We have been implementing the Singleton Pattern [Gamma] in C++ to aid us in our quest to make sure we have only one unique instance of an implementation available during runtime. The Singleton is accessed exclusively through the ‘Instance()’ member function, which takes care of object creation and destruction. It also uses lazy initialization, which means that the Singleton is not created and stored until it is first accessed.

The benefit of lazy initialization is that the Singleton won’t be created until it is needed, and if it isn’t needed, memory and construction time won’t be wasted on it. It does introduce a major problem when we want to use our Singleton in a multithreaded environment.

Let us ignore policy based class design and everything else described in the previous articles, and look at the Instance function as described in "Design Patterns" [Gamma].

Singleton* Singleton::Instance () {

if (0 == pInstance)

pInstance = new Singleton;

return pInstance;

}

The Singleton should guarantee us only one instance of the implementation at runtime, but le'ts see what might happen when this code is run in a multithreaded environment.

If thread A is suspended after the if statement and before the creation of the Singleton, thread B might come in (pInstance is still 0) and create a Singleton.

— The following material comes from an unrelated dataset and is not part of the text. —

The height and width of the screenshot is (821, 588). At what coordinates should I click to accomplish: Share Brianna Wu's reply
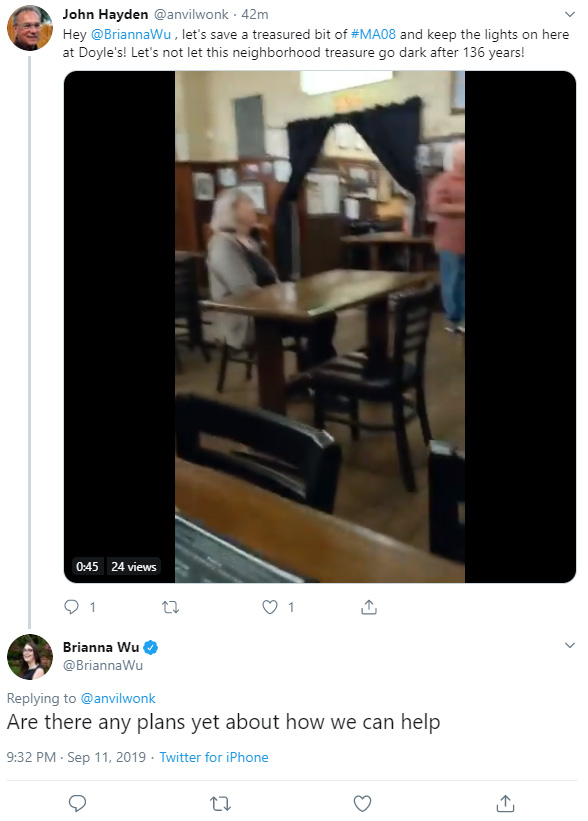point(505,803)
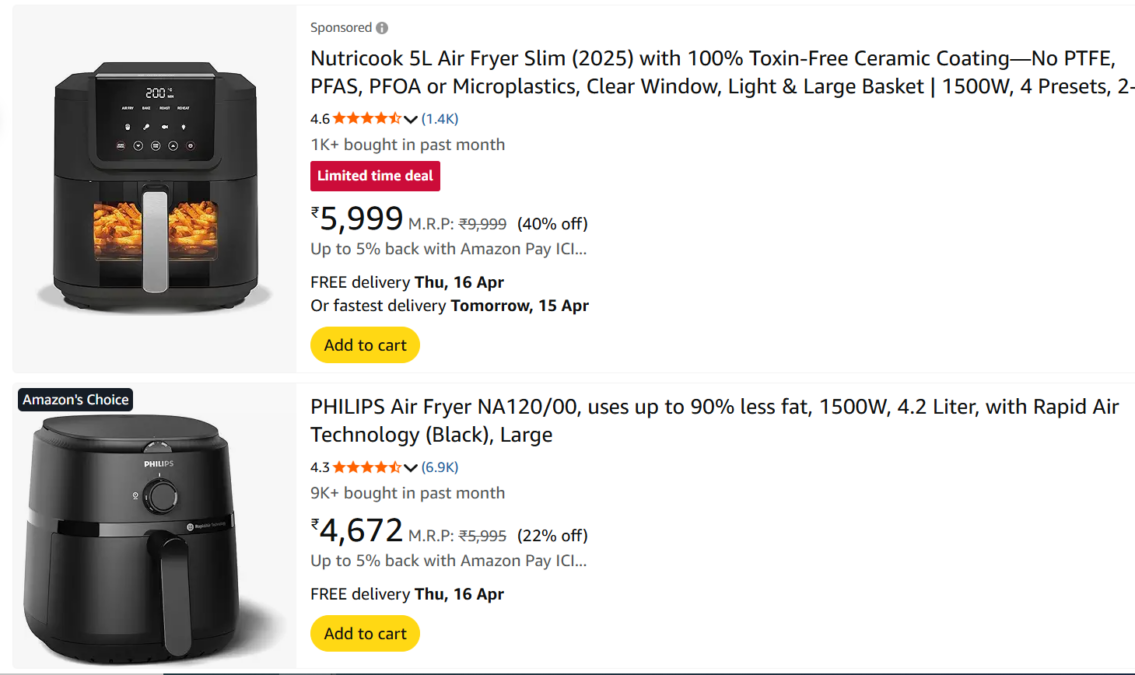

As soon as thread A resumes execution it creates a second Singleton. That is not what we had in mind when implementing this pattern!

Mutexes are used to synchronize thread access to sections of code. When a mutex is placed at the start of an Instance function’s body, we are sure that only one Singleton is ever created:

Singleton* Singleton::Instance() {

Guard lock(m_mutex);

if (0 == pInstance)

pInstance = new Singleton;

return pInstance;

}

However it is very time consuming to get a lock on a mutex, and this solution may introduce a performance hit when you access the Singleton a lot through the ‘Instance()’ function. It sure doesn’t make sense to have to pay this price when you need it only once (i.e. when you have to create the Singleton object). This is where the Double Checked Locking Pattern comes in.